### [How to complete this task]
A complete and exact copy of the entries below is the expected result.

Pixel coordinate grounding data
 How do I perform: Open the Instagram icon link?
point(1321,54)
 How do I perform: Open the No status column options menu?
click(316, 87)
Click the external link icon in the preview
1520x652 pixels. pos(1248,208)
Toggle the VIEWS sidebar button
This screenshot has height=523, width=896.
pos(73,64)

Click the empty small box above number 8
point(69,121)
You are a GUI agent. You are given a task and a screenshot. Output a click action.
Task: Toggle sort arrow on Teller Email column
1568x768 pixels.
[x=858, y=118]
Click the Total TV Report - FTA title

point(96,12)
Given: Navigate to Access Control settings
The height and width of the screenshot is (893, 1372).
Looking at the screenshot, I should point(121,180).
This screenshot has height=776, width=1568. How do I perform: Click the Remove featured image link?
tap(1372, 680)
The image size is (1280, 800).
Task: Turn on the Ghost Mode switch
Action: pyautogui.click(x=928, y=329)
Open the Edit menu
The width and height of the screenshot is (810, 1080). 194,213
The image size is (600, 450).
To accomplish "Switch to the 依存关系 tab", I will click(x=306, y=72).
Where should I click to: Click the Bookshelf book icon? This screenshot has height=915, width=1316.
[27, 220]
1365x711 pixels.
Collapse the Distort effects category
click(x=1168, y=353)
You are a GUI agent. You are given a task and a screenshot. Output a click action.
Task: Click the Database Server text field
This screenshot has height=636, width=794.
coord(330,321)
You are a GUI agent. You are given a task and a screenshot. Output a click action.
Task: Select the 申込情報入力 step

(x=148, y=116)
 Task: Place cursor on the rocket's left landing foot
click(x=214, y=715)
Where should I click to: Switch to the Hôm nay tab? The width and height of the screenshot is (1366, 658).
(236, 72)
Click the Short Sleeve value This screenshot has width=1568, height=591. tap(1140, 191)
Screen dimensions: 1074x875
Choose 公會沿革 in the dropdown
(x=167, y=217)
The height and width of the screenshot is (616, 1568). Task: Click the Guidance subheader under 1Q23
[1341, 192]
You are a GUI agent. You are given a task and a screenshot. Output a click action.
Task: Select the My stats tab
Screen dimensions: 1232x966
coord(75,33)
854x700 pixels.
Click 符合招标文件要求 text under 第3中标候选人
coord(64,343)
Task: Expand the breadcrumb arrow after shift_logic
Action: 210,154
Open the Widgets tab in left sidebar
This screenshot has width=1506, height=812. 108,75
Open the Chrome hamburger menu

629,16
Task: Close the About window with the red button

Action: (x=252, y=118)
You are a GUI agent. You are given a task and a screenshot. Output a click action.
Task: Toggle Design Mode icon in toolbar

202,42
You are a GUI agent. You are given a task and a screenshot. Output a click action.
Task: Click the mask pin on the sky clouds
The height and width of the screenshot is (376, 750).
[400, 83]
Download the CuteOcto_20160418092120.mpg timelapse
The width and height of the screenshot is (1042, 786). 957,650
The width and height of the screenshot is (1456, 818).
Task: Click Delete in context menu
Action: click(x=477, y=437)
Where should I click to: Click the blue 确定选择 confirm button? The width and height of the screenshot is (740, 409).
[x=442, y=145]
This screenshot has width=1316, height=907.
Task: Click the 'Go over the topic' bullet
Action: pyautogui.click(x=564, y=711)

### [Exercise result]
 How do I perform: Open the Instagram icon link?
point(1321,54)
 How do I perform: Open the No status column options menu?
click(316, 87)
Click the external link icon in the preview
1520x652 pixels. pos(1248,208)
Toggle the VIEWS sidebar button
This screenshot has height=523, width=896.
pos(73,64)

Click the empty small box above number 8
point(69,121)
You are a GUI agent. You are given a task and a screenshot. Output a click action.
Task: Toggle sort arrow on Teller Email column
1568x768 pixels.
[x=858, y=118]
Click the Total TV Report - FTA title

point(96,12)
Given: Navigate to Access Control settings
The height and width of the screenshot is (893, 1372).
Looking at the screenshot, I should point(121,180).
This screenshot has height=776, width=1568. How do I perform: Click the Remove featured image link?
tap(1372, 680)
The image size is (1280, 800).
Task: Turn on the Ghost Mode switch
Action: pyautogui.click(x=928, y=329)
Open the Edit menu
The width and height of the screenshot is (810, 1080). 194,213
The image size is (600, 450).
To accomplish "Switch to the 依存关系 tab", I will click(x=306, y=72).
Where should I click to: Click the Bookshelf book icon? This screenshot has height=915, width=1316.
[27, 220]
1365x711 pixels.
Collapse the Distort effects category
click(x=1168, y=353)
You are a GUI agent. You are given a task and a screenshot. Output a click action.
Task: Click the Database Server text field
This screenshot has height=636, width=794.
coord(330,321)
You are a GUI agent. You are given a task and a screenshot. Output a click action.
Task: Select the 申込情報入力 step

(x=148, y=116)
 Task: Place cursor on the rocket's left landing foot
click(x=214, y=715)
Where should I click to: Switch to the Hôm nay tab? The width and height of the screenshot is (1366, 658).
(236, 72)
Click the Short Sleeve value This screenshot has width=1568, height=591. tap(1140, 191)
Screen dimensions: 1074x875
Choose 公會沿革 in the dropdown
(x=167, y=217)
The height and width of the screenshot is (616, 1568). Task: Click the Guidance subheader under 1Q23
[1341, 192]
You are a GUI agent. You are given a task and a screenshot. Output a click action.
Task: Select the My stats tab
Screen dimensions: 1232x966
coord(75,33)
854x700 pixels.
Click 符合招标文件要求 text under 第3中标候选人
coord(64,343)
Task: Expand the breadcrumb arrow after shift_logic
Action: 210,154
Open the Widgets tab in left sidebar
This screenshot has width=1506, height=812. 108,75
Open the Chrome hamburger menu

629,16
Task: Close the About window with the red button

Action: (x=252, y=118)
You are a GUI agent. You are given a task and a screenshot. Output a click action.
Task: Toggle Design Mode icon in toolbar

202,42
You are a GUI agent. You are given a task and a screenshot. Output a click action.
Task: Click the mask pin on the sky clouds
The height and width of the screenshot is (376, 750).
[400, 83]
Download the CuteOcto_20160418092120.mpg timelapse
The width and height of the screenshot is (1042, 786). 957,650
The width and height of the screenshot is (1456, 818).
Task: Click Delete in context menu
Action: click(x=477, y=437)
Where should I click to: Click the blue 确定选择 confirm button? The width and height of the screenshot is (740, 409).
[x=442, y=145]
This screenshot has width=1316, height=907.
Task: Click the 'Go over the topic' bullet
Action: pyautogui.click(x=564, y=711)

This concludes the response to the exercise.